Lessons learned: small groups are critical to certain moments in everyone’s life, thought they don’t yet know those moments are coming. Share your life now so that others will share their lives with you and you’ll be able to stand firm in your faith when adversity strikes.
This is how I think of camaradarie. This is the “we’re all in this together” sentiment, but more than mere sentiment, it’s walked out in real and tangible ways. I’ve come to learn that this does not exist in all churches. Maybe Thoreau was right when he said, “Most men lead lives of quiet desperation and go to the grave with the song still in them.” But I don’t want to be like that.
When I joined an independent charismatic church, the one I joined talked a lot about “building relationally.” They were big on relationships and conveyed that in their home cell group model. Over time, the church grew to five or six times what it was when we joined, or as much as ten times what it was when we first became acquainted with it. Such growth brings with it a certain amount of “not insignificant” change. It was growing so rapidly for a season that we stopped asking people if they were new to the church when meeting someone in casual conversation it had been known for the answer to the question to be “No, we’ve been here almost a year now.” …which is kind of embarassing for the questioner. The “old-timers” would share stories of this with each other (we all had them) and talk about how we had decided to stop asking.

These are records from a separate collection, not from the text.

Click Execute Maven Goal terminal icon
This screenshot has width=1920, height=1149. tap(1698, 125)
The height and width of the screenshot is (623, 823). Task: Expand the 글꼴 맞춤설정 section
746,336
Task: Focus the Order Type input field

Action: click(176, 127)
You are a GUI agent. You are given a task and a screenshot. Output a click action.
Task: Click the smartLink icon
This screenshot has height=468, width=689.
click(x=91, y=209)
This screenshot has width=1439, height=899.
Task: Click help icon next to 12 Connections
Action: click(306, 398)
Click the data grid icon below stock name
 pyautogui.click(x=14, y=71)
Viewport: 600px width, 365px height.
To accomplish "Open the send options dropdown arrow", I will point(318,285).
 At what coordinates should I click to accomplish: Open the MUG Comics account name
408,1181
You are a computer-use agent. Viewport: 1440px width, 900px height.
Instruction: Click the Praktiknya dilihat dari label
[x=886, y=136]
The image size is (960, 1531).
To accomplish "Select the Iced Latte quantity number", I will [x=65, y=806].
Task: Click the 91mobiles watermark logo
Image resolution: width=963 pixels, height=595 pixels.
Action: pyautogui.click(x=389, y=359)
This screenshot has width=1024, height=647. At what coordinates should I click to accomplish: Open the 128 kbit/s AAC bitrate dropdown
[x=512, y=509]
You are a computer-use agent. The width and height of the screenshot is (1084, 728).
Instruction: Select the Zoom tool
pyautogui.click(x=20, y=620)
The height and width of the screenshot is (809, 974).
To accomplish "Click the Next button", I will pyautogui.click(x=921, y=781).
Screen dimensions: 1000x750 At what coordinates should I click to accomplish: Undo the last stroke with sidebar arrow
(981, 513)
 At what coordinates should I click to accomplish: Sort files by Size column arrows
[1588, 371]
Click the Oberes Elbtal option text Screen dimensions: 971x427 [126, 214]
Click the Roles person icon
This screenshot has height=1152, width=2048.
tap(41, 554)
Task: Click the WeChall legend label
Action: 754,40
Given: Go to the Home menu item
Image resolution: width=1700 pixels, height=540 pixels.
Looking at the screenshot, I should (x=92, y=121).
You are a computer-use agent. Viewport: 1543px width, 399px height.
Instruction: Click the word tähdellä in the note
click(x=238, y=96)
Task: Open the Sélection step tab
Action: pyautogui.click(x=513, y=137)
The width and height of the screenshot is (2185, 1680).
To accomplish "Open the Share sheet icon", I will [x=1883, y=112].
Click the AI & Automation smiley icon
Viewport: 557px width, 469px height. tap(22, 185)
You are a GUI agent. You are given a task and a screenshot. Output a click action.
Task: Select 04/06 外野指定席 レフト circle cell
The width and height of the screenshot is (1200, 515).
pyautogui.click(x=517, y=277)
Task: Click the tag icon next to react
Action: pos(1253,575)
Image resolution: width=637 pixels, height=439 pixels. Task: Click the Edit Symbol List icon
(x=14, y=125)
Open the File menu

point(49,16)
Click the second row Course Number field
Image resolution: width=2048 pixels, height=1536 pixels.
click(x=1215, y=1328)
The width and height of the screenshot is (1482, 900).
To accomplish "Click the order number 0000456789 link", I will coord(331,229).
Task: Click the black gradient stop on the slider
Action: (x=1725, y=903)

With growth and changing priorities, with the gradual “burnout” of most group leaders, and an ever-increasing level of organization, the small groups are not at all what they once were. One would think that after running home groups for 25+ years, there would be an internalized set of gleanings about how to operate them, but it continues to be the case that no more than 3 to 5 years will pass between books or conferences that promise to revolutionize the home groups (or the whole church), and a new bandwagon is boarded. The latest one is called “G12”. It is abundantly clear to me that continual reinventing hasn’t helped, that relationships in large churches don’t work the same as in small ones, and that overorganization is detrimental to relationships.
In all the search for the means of how to do small home groups, there’s a strong current of “how to run a ministry” and in the midst of that, such classics as Bonhoeffer’s Life Together just don’t surface at least not outside my small circle. On the contrary, I recall that somebody recently posted a reminder of the episode where Homer Simpson joined The Stonecutters and deeply touched, tearily remarked, “These men looked deep into my soul and assigned me a number based on the order in which I joined.” Isn’t it nice to belong?
So I’m looking for relationships that aren’t based on structure… whatever structure there is should exist on the basis of relationships, and not the reverse. Good relationships are characterized quite simply by care and concern… and not the “Hi, how are ya?” kind. Consider the friend in Proverbs as an example of this, and of course we’re talking about a two-way street here. In a nutshell, we’re talking about the sharing of lives.
“…whatever structure there is should exist on the basis of relationships, and not the reverse.”
Wow, yeah, I think you are on to something there!